Remediation of acidic groundwater by way of permeable reactive barrier

Abstract

A permeable reactive barrier (PRB) was installed in the Shoalhaven Floodplain about 100 km south of Sydney (Australia), where acidic groundwater generation from pyritic soil poses a severe environmental and socioeconomic problem. Recycled concrete aggregates were a promising source of alkalinity-generating material and adopted as the reactive media for this PRB. The current study simulates the performance of the PRB through coupling geochemical reactions involved with recycled concrete and acidic groundwater with geohydraulics (transient groundwater flows). This is the first such attempt made for time-dependent modelling and performance verification of a PRB located in acid sulfate soil (ASS) terrain. The developed model describes the chemical clogging due to mineral precipitates and the associated reductions in porosity and hydraulic conductivity of the reactive medium.
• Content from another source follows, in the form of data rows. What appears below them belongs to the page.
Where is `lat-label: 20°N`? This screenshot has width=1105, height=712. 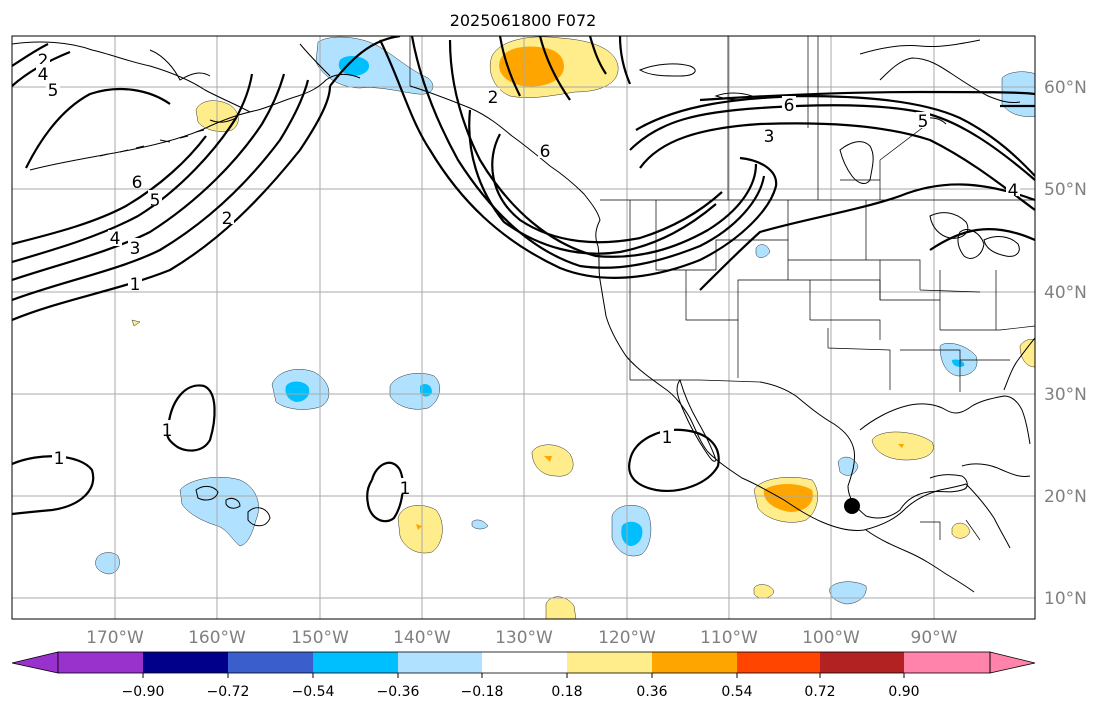 lat-label: 20°N is located at coordinates (1066, 497).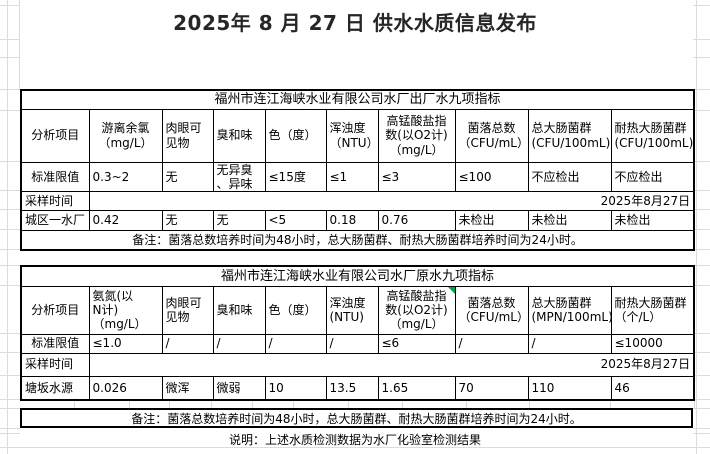 This screenshot has width=710, height=454. What do you see at coordinates (352, 310) in the screenshot?
I see `header-cell: 浑浊度 (NTU)` at bounding box center [352, 310]. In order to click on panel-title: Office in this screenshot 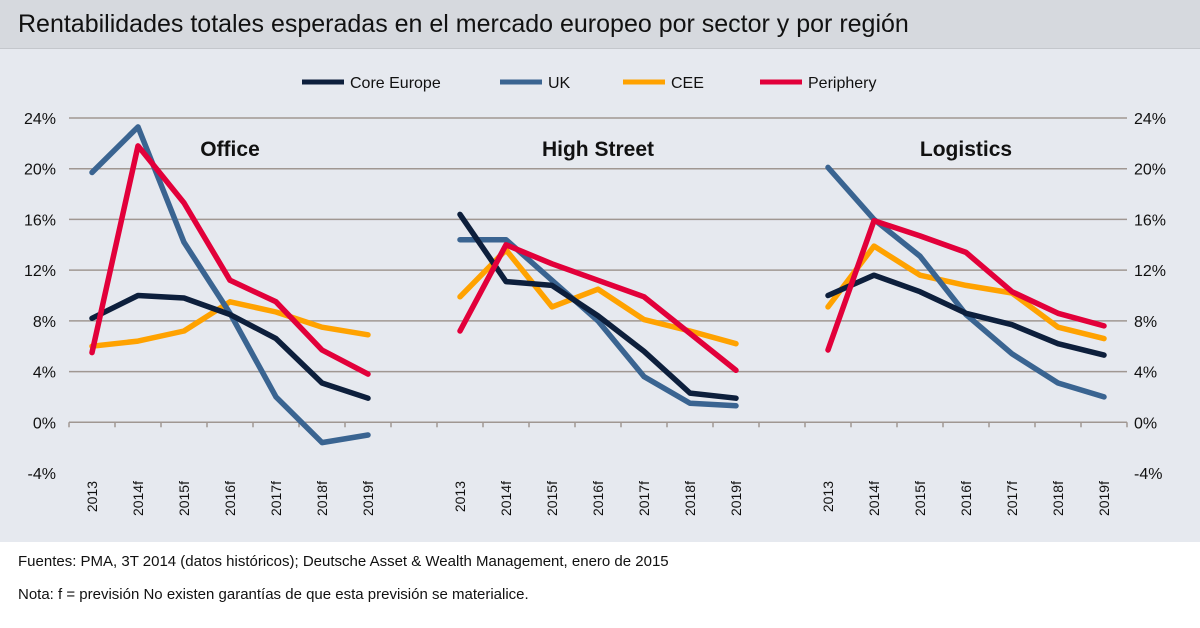, I will do `click(230, 150)`.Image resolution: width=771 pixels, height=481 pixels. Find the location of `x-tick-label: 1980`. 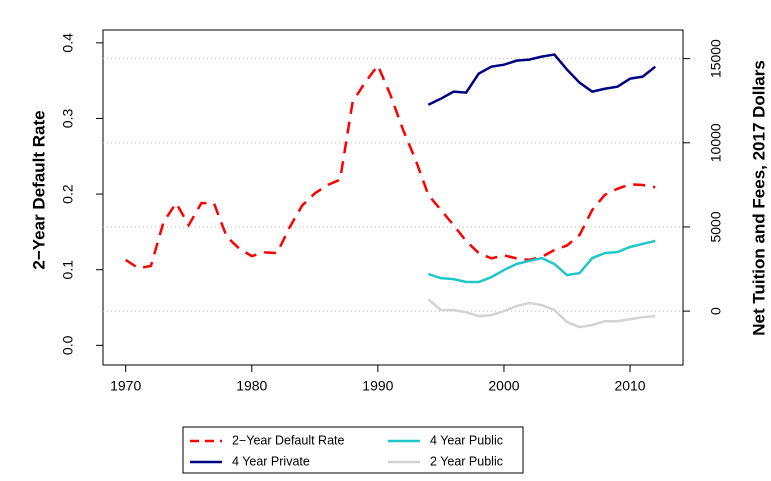

x-tick-label: 1980 is located at coordinates (252, 386).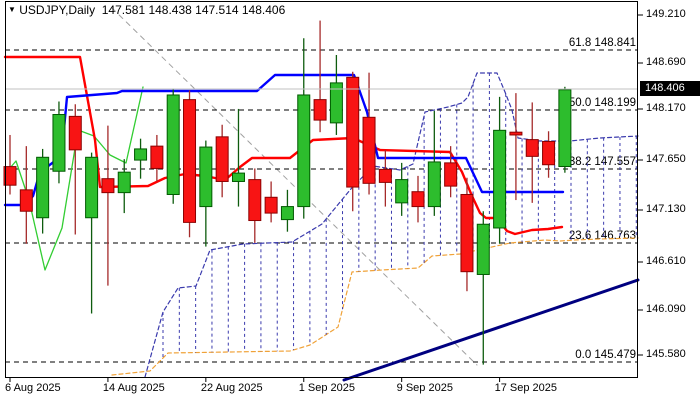 The image size is (700, 400). Describe the element at coordinates (666, 209) in the screenshot. I see `price-axis-label: 147.130` at that location.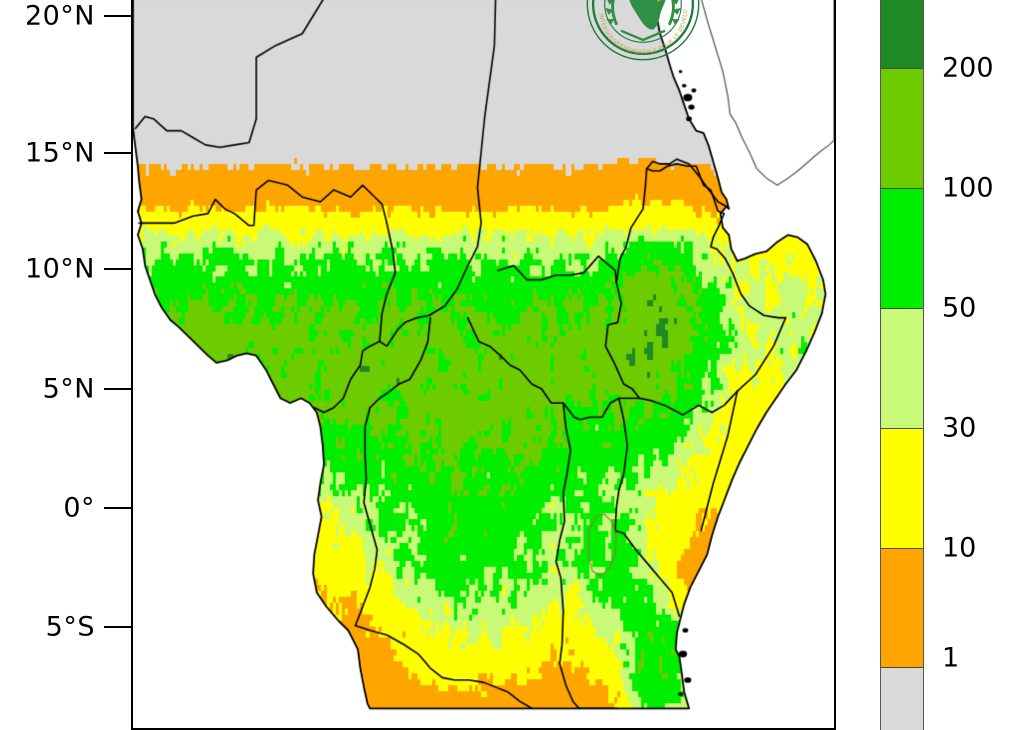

The governing equations of the model were incorporated into commercial software, MODFLOW and RT3D. The field results are in favourable agreement with the model predictions, confirming that the reduction in hydraulic conductivity due to mineral precipitation occurs predominantly at the entrance zone of the PRB and insignificantly in the middle and exit zones after 7 years of operation. Mineralogical analysis undertaken on sample specimens from the PRB also confirms that clogging is minimal at the entrance zone.